## Texto de origem

A moda é uma indústria poluidora. Geradora de resíduos. Aniquiladora de preciosos recursos naturais não renováveis. Na grande parte das vezes irresponsável no tratamento de seus rejeitos A água é, de longe, a riqueza natural mais sacrificada, pois, além de utilizar milhões de litros simplesmente descartados pós uso para a fabricação de pequeno número de peças, ainda é capaz de contaminá-la com químicos e minerais pesados e nocivos para o equilíbrio da biodiversidade.
Obviedade dispensável dizer que o ser humano não vai parar de consumir. O processo irreversível da globalização permitiu o acesso a bens de consumo a um número exponencial de pessoas. Mais gente comprando, mais demanda, mais fábricas têxteis, mais resíduos, descarte. O que fazer?
Tome-se por exemplo, o jeans nosso de cada dia, popularizado em 1870 pelo empresário têxtil Levi Strauss. Estima-se que mais de metade da população mundial usa jeans diariamente. É o têxtil mais usado do planeta terra. Yves Saint Laurent, o mago francês da alta costura, já lamentou o fato de não ter sido ele o criador dessa peça tão genial, simples e versátil.
Essa singela peça de vestuário demanda três mil e oitocentos litros de água para produzir um único par, e emite 33,4 kg de dióxido de carbono. É o equivalente a deixar uma mangueira de água ligada por quase duas horas sem parar, ou dirigir um carro por mais de 100 km. Mais de cinco bilhões de pares de jeans são produzidos no mundo anualmente. É uma conta assustadora.
No intuito de obter a cor desejada são necessárias várias lavagens. E, para dar aquele efeito destroyed que amamos, utilizam-se água e metais pesados como permanganato de potássio, cromo, mercúrio, cádmio, chumbo, cobre e manganês. Os índices de reciclagem da água empregada são os mais baixos entre todas as indústrias. Para piorar, esses resíduos tóxicos lançados nos rios viajam pelos oceanos até se acumularem em lugares tão distantes como os polos da Terra.
O alarme soou, o stress hídrico chegou, e, na frase do celebrado Professor Juarez Freitas (“Sutentabilidade – Direito ao Futuro”, 3ª Ed., Editora Fórum, 2016), os “muros mentais” terão de cair. Felizmente, o alerta está sendo ouvido. A indústria vem mudando suas práticas e grandes transformações tendentes a, se não eliminar, ao menos reduzir fortemente o impacto ambiental em especialmente sobre as reservas hídricas estão surgindo. A disruptividade tecnológica finalmente chega à Indústria Fashion.

## Atividades propostas
a - Responda às perguntas com base no texto sobre a moda e a água:
(i) Em que ano e por quem o jeans foi popularizado?
(ii) Quantos litros de água são necessários para produzir um único par de jeans?
(iii) Quantos pares de jeans são produzidos no mundo a cada ano?
b - Prossiga com o texto sobre a moda e a água, partindo do ponto em que ele termina.

## Dados
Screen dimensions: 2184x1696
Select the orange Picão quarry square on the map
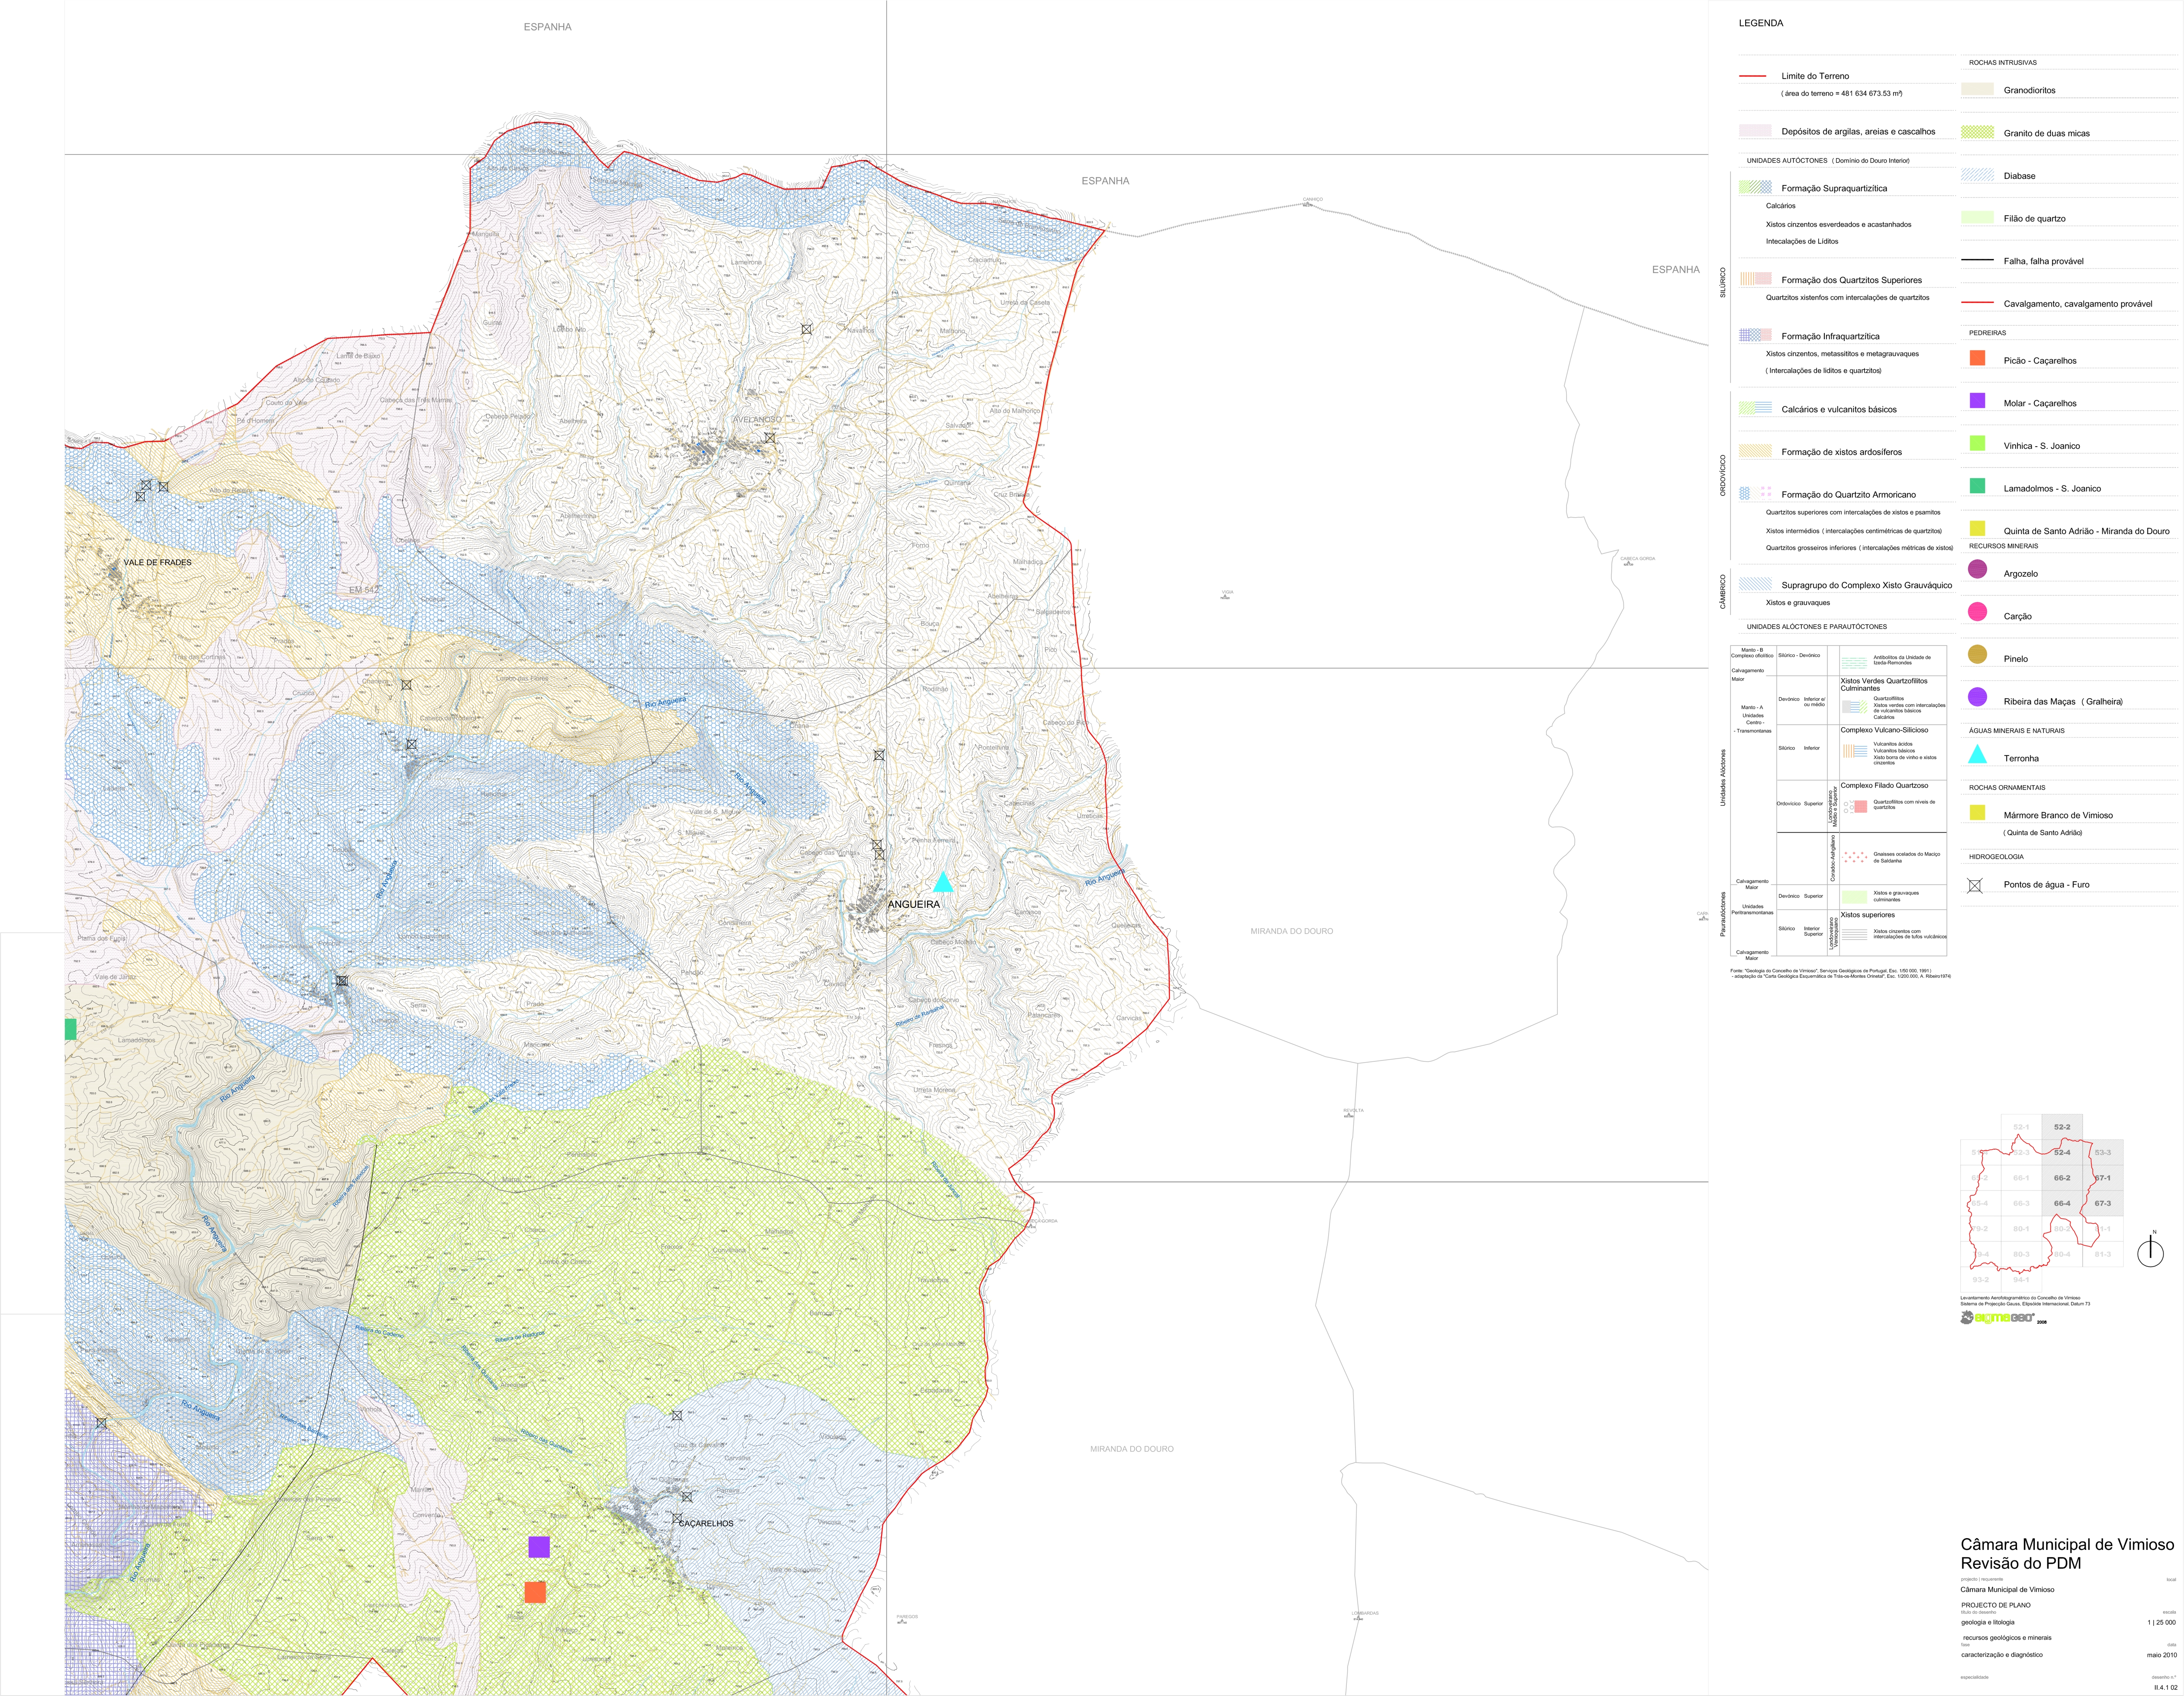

## Respostas dos exercícios
a -
(i) Em 1870, pelo empresário têxtil Levi Strauss.
(ii) Três mil e oitocentos litros.
(iii) Mais de cinco bilhões de pares.

b -
A parceria de grandes players do mercado com empresas de tecnologia e start-ups vem permitindo descobertas que conseguem reduzir em 80% o uso de químicos, de água, energia utilizados no ciclo produtivo. Espírito criativo e inovação trabalhando em prol da sustentabilidade e eficiência voltada à melhoria qualitativa do processo.
Por meio de pesquisa avançada, a fabricante italiana Italdenim descobriu que a Quitosana, uma substância encontrada no exoesqueleto dos crustáceos e é descartada pela indústria alimentícia, melhora em centenas de vezes a absorção e fixação da cor índigo do jeans, dispensando as infinitas etapas de lavagens para obter o tom desejado.
A espanhola Jeanologia, empresa de tecnologia voltada à área têxtil, considerada um think thank do setor, vem revolucionando a indústria, empregando luzes de raios laser para reproduzir digitalmente diversos tipos de efeitos de lavagem sobre as calças jeans, permitindo a transição de um processo “molhado” para um processo “seco”. A mesma empresa criou o que batizou de ecotecnologia, por meio da qual a lavagem das peças é realizada por máquinas semelhantes à grandes lavadoras industriais e que usam, não água, mas ar. A Ozone G2 captura o ar da atmosfera (O2), transformando-o em ozônio (O3) e liberando partículas que agem sobre os tecidos retirando os excessos de tinta, ou promovendo aquele efeito washed perfeito.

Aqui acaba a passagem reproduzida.